Keywords: Proximal humeral fracture, Locking plate, Interlocking intramedullary nail, Clinical efficacy
Introduction
Proximal humerus fractures (PHFs) are common fragility fractures in the aging population, occupying about 4–5% of all fractures [1]. The choice of treatment for PHFs remains controversial, especially in osteoporotic and elderly patients [2]. The comorbidity, poor bone quality and degeneration of rotator cuff will affect the outcome of treatment. Non-operative treatments might benefit non-displaced or slightly displaced PHFs, proving good clinical effects [3]. While, as the population ages, the proportion of non-displaced proximal humerus fractures has declined from 85 to 42% [4]. Surgical reduction and internal fixation might be needed for the displaced cases, including two-, three- and four-part of PHFs [5]. How to protect the blood supply of the humeral head while restoring the bone alignment and articular surface flatness is a challenging problem.
Surgical strategies for PHFs have gone through a long evolution over the last few decades. The most widely used treatment include open reduction and internal fixation with locking plate osteosynthesis, intramedullary nail fixation, reverse shoulder arthroplasty and shoulder hemiarthroplasty. There is still controversy surrounding the treatment approaches used in displaced PHFs. The locking plate strategy is considered the gold standard treatment for PHFs, but several studies reported an association with several complications [6]. The placement of the locking plate requires dissection of the extensive muscles, which might damage the nourishing vessels to the bone and lead to nonunion or necrosis [7]. There is also an increased risk of injury to the axillary nerve if the plate is inserted applying the percutaneous technique [8]. There are several biomechanical advantages to using intramedullary nailing to fix PHFs, including higher lateral and torsional stress stiffness. However, there is a risk of rotator cuff tear [9], which may lead to functional limitation or shoulder pain.
The aim of this retrospective study was to analyze these two methods, provide clinically referable evidence on the clinical outcomes, and report the complications related to each intervention.
Materials and methods
Study design and participants
We retrospectively analyzed all the patients diagnosed with PHFs between January 2017 and June 2019 in the Third hospital of Hebei medical university and the Third Hospital of Shijiazhuang city. The inclusion criteria were as follows: (1) patients over 18 years of age; (2) two-part, three-part, or four-part of PHFs on Neer classification; (3) fresh fracture; (4) no previous ipsilateral humeral surgery. Meanwhile, the exclusion criteria were as follows: (1) pathologic fractures or open fractures; (2) concomitant neurovascular injury; (3) fractures associated with shoulder dislocation; (4) mental illness.
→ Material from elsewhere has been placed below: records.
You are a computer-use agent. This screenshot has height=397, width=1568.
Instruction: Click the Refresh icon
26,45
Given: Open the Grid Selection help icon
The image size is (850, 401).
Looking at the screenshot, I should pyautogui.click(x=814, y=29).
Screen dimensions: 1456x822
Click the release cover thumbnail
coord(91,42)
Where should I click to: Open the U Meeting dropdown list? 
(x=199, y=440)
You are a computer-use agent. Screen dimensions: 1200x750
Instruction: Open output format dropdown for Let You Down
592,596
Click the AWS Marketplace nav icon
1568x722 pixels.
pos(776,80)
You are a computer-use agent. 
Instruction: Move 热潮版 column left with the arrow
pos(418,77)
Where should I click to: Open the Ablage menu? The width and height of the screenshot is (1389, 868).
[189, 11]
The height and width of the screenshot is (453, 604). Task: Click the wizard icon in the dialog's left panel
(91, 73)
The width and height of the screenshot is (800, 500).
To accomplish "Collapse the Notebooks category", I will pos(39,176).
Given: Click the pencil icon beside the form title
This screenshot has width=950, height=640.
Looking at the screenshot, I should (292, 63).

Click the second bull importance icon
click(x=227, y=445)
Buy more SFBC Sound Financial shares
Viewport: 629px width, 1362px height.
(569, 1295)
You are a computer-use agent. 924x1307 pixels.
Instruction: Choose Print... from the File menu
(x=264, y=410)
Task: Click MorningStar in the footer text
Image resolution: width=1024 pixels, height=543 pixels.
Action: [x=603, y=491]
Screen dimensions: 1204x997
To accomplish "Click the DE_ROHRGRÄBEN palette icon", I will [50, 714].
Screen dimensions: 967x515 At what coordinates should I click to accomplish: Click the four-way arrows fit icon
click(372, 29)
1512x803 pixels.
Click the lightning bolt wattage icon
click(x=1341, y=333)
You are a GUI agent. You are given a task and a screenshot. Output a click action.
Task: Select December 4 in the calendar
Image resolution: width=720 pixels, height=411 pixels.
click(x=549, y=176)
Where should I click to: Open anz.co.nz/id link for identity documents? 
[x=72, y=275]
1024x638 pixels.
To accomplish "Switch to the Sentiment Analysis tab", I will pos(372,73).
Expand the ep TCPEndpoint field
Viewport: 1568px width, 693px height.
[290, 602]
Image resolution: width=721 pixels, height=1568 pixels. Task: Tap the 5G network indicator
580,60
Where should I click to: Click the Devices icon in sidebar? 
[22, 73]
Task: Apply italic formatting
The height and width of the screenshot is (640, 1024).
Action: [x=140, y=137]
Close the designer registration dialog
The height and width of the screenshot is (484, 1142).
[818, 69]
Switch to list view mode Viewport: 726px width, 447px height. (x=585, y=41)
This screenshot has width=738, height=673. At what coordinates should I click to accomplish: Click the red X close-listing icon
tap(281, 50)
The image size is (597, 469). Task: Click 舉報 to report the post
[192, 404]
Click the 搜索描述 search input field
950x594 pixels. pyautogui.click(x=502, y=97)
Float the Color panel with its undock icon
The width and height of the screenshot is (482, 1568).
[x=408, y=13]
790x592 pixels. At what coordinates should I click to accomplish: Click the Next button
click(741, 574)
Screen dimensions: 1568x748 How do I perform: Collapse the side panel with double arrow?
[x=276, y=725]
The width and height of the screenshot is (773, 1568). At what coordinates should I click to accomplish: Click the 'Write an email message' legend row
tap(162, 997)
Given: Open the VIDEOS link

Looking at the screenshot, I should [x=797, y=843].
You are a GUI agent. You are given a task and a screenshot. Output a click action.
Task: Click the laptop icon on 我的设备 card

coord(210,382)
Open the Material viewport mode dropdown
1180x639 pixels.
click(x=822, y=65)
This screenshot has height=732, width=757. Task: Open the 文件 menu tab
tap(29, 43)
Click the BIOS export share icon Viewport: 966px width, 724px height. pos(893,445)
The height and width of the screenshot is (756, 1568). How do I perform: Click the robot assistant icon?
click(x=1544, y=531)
The committee of our institution waived the requirement for written informed consent because this present study was retrospective.
Surgical procedure
The patients were operated under brachial plexus block or general anesthesia. All surgeries were conducted by the same team, which was proficient in both techniques. All patients were lying on a radiolucent operating table in a beach chair position.
For the intramedullary nail group, the deltoid-splitting approach was applied. After exposing the deltoid muscle, the anterior and middle deltoid bundles were split bluntly along the direction of the muscle fibers to reach the fracture site. The entry point was revealed after temporary fixation of the fracture fragments with 2.0 mm Kirschner wires, which was 1 cm medial to the greater tuberosity. Then the Kirschner wire was used as a “joystick” to manipulate the humerus head and reduce the displacement. After the tuberosities were reduced, the three- or four-part fracture type would turn into a two-part type. Then the main nail (Targon nail) was inserted, ensuring that the end of the intramedullary nail was 2–3 mm below the cartilage of the humeral head. At last, the proximal and distal screws were locked.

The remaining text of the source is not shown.